Surely the number of illicit opioid users can’t be much higher than that. Say it isn’t. Then say that illicit drug users are most likely a larger economic burden than their licit counterparts (though of course there’s bound to be some bleed over). But even if those addicts cost the country $100 billion a year, that’s a significant dent.
The worst thing though is the real costs can’t be calibrated. Not even close. How many small businesses failed because their partner or point person crashed and burned from drugs? Hell, how many families fell apart because Mom or Dad or Sis or Bro did likewise? How many people were terrorized by a raging addict? How many first responders were traumatized by a fatal overdose? What about the families of all those folks?
No, addiction costs this country in ways and means that can’t be calibrated in mere dollars and cents. Unfortunately until we successfully interrupt the business of fentanyl, it’s going to keep costing us.
And Now California
When San Francisco police seized seven kilos of powder-filled baggies containing the deadly opioid fentanyl last week, the city’s police chief warned the bust contained “enough lethal overdoses to wipe out San Francisco’s population four times over.”

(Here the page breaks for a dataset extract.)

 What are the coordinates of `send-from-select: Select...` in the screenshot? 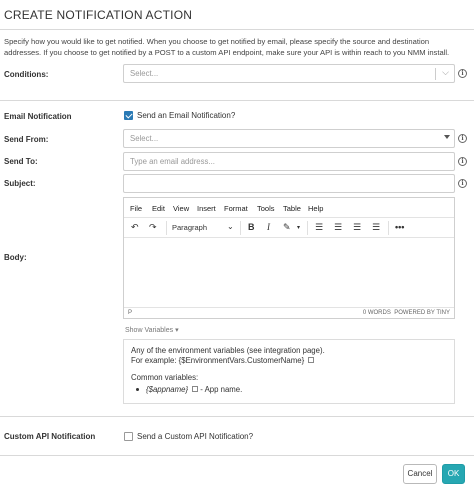 It's located at (289, 138).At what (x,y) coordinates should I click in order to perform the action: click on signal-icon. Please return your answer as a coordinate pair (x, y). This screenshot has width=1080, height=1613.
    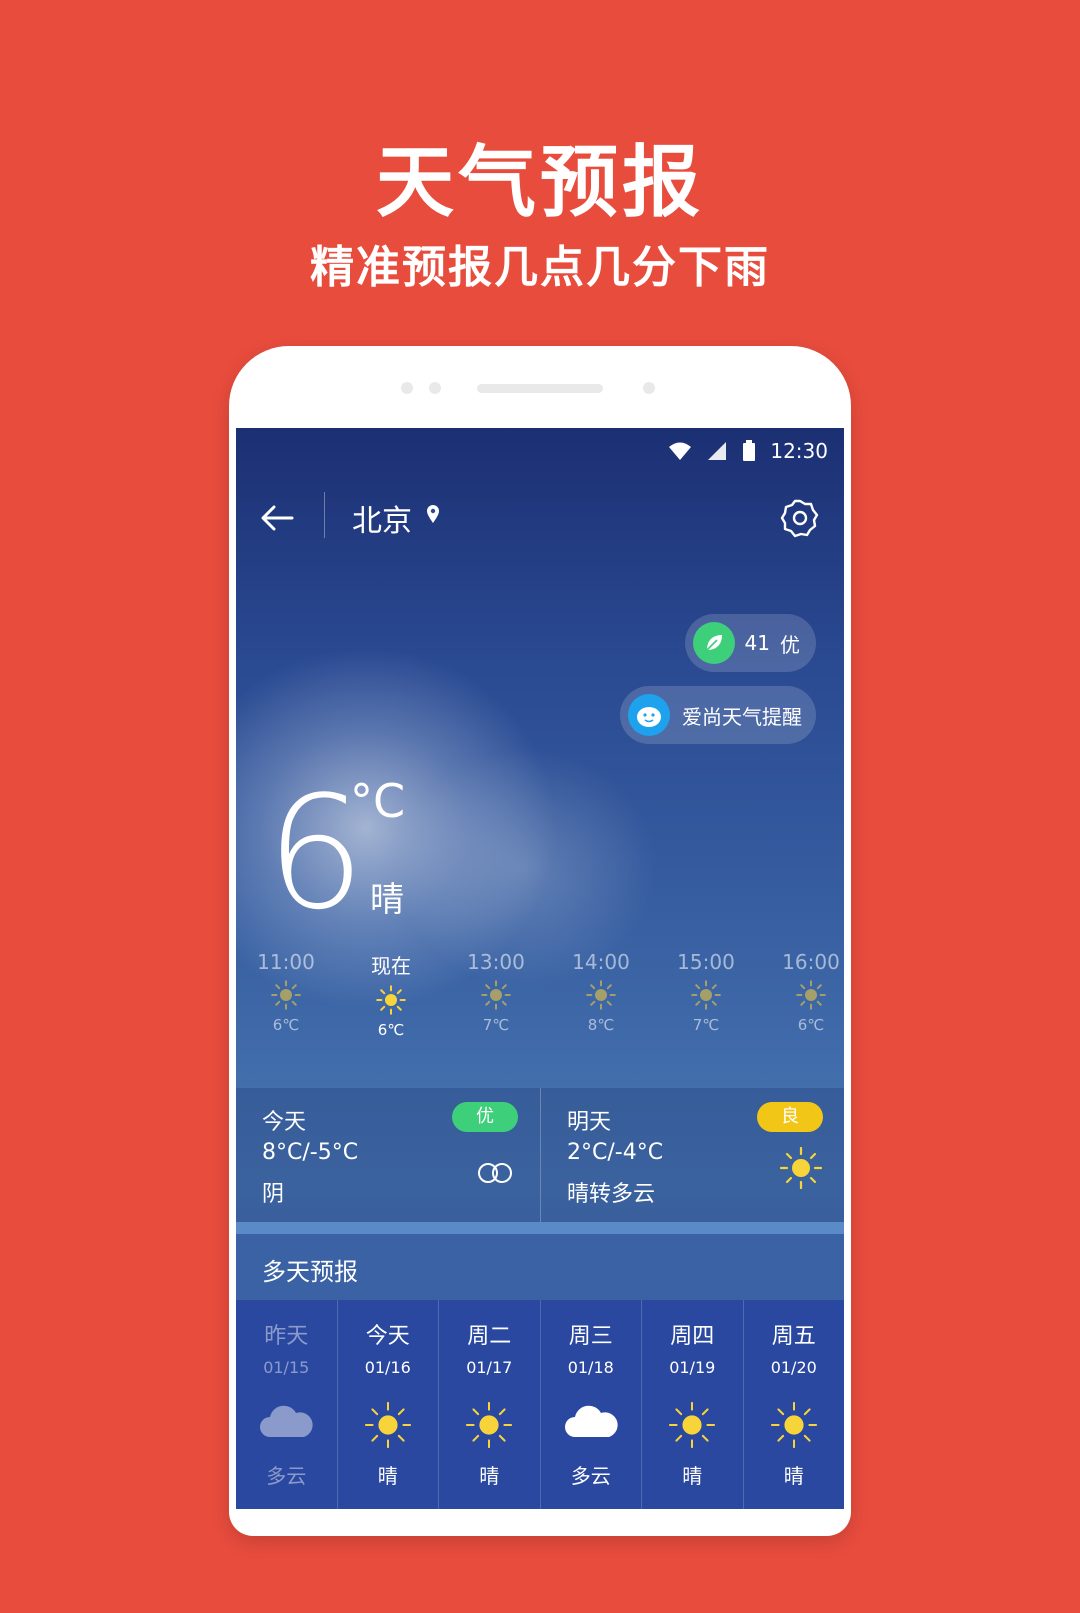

That was the lede paragraph in Erin McCormick‘s recent Guardian expose about fentanyl’s taking over the West. She didn’t stop there either. How could she? That opening ‘graph alone unleashed sheer terror. For though the bust represented enough fentanyl to repeatedly wipe out the City by the Bay, it also made clear that fentanyl’s deadliness is here to stay for awhile.
“The number of deaths from fentanyl overdoses jumped by more than 2100% in California in five years,” writes McCormick, citing the above-named Dashboard. And last year those overdoses accounted for nearly 4,000 deaths. She cites San Francisco (average two deaths a day), San Diego (wiping out the homeless population) and Santa Clara County (where overdoses are double and skewing younger). And she makes great good use of Dr Daniel Ciccarone, a professor specializing in addiction medicine at the University of California, San Francisco School of Medicine. Ciccarone has thoroughly studied the matter; in fact, he’s even just dropped an incredibly edifying paper on the subject’s new wrath. That makes him perfectly suited to sound the alarm.
“We simply have not gotten to a proportional response to what amounts to an uncontrolled crisis,” he told McCormick. Deaths are still rising, due largely to the surge in West Coast overdoses. Yet “there still aren’t enough drug treatment slots in America.”
McCormick then grabbed Dr Aimee Moulin, a professor of emergency medicine at the UC Davis Medical Center in Sacramento. Doc Moulin is spearheading a program to make it possible for drug users to easily get treatment at any and every California hospital, and, as you likely suspect, she wholeheartedly agreed with Ciccarone’s assessment.
“Opioid use disorder is highly treatable and we have highly effective medications,” she said. “We just need to have an all-hands-on-deck approach.”